Salads were about 2,100 XPF (~$23)
Soups were about 1,600 XPF (~$17)
We had dinner one night at the Le Sands restaurant. For dinner, we had pizza and Carpaccio, neither of which were spectacular. We tried the vanilla panna cotta but it was much different than the creamy panna cotta I’m used to. It was frozen rock solid and Daraius and I had a difficult time breaking even a small bite!
Le Reef Dinner
Daraius: We ate dinner here one night to see if it was worth the price for the buffet and the dance show. It was 8,117 XPF (~$88) per person, without drinks. The foie gras was among the best I’ve had, but I wouldn’t pay the buffet price again.
Emily Jablon: On our first night we went for dinner in the hotel restaurant and watched a Polynesian show. I’d recommend making a reservation ahead of time. We were almost seated in a separate dining area with no view of the show, but luckily a table opened up last minute, but the restaurant was still full.
There was a French buffet for dinner at the restaurant. The executive chef took my allergy seriously and told me which foods I could and couldn’t have. I still insisted using separate tongs to serve my food since my allergy is so severe and there is no hospital nearby.
The food was good, but I usually do not like buffets because I like to eat healthy portions. My favorite foods were the lamb chops fresh from the grill and the strawberry tart for dessert.
The restaurant was modern and had nice ambiance.
The Polynesian dance show was very fun to watch while we enjoyed dinner. The women can dance so well and shake their hips so much! It must be a good work out for them.
Daraius: I didn’t think much of the show.
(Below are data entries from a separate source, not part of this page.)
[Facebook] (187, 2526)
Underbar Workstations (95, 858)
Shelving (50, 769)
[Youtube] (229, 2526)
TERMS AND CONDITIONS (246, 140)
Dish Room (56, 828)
It was they typical crowd pleasing show, which was labeled as a “cultural” show. I guess I wouldn’t have minded if they had just labeled the show as “evening entertainment” instead of suggesting it was a “cultural” experience.
Emily Jablon: He’s such a Debbie downer sometimes!
Daraius: The buffet was quite extensive, though not as vast as buffets in Asian countries. I tried the rabbit…
…the oysters & prawns.
There was pasta…
…and about 8 other hot items including rabbit, veal, fish, duck & chicken.
…sea bass too!
The foie gras was my favorite and there was a chef standing by the foie gras who would cut off only a tiny sliver and place it on your plate. I had no hesitation being Oliver!
Eating Outside The Hotel
You can also take the free shuttle boat from the InterContinental Thalasso to the InterContinental La Moana and then go out to eat. There are few restaurants within walking distance from the InterContinental La Moana or you can take a taxi or have some restaurants pick you up for free (probably included in the price of your meal). I’ll write about the restaurants on the island in a separate post.
Here are the shuttle boat timings.
MAKING FOOD IN THE HOTEL
You can also use the electric kettle in the room to make your own food. We boiled some water in our kettle and made soup for a meal. You can also ask to clear out the mini fridge in your room and stock it with supplies from the supermarket (meats, cheese, yogurt etc.) on the main island.
It is expensive to eat the InterContinental Thalasso so sharing a meal, going out or stocking up on provisions from the super market could save money.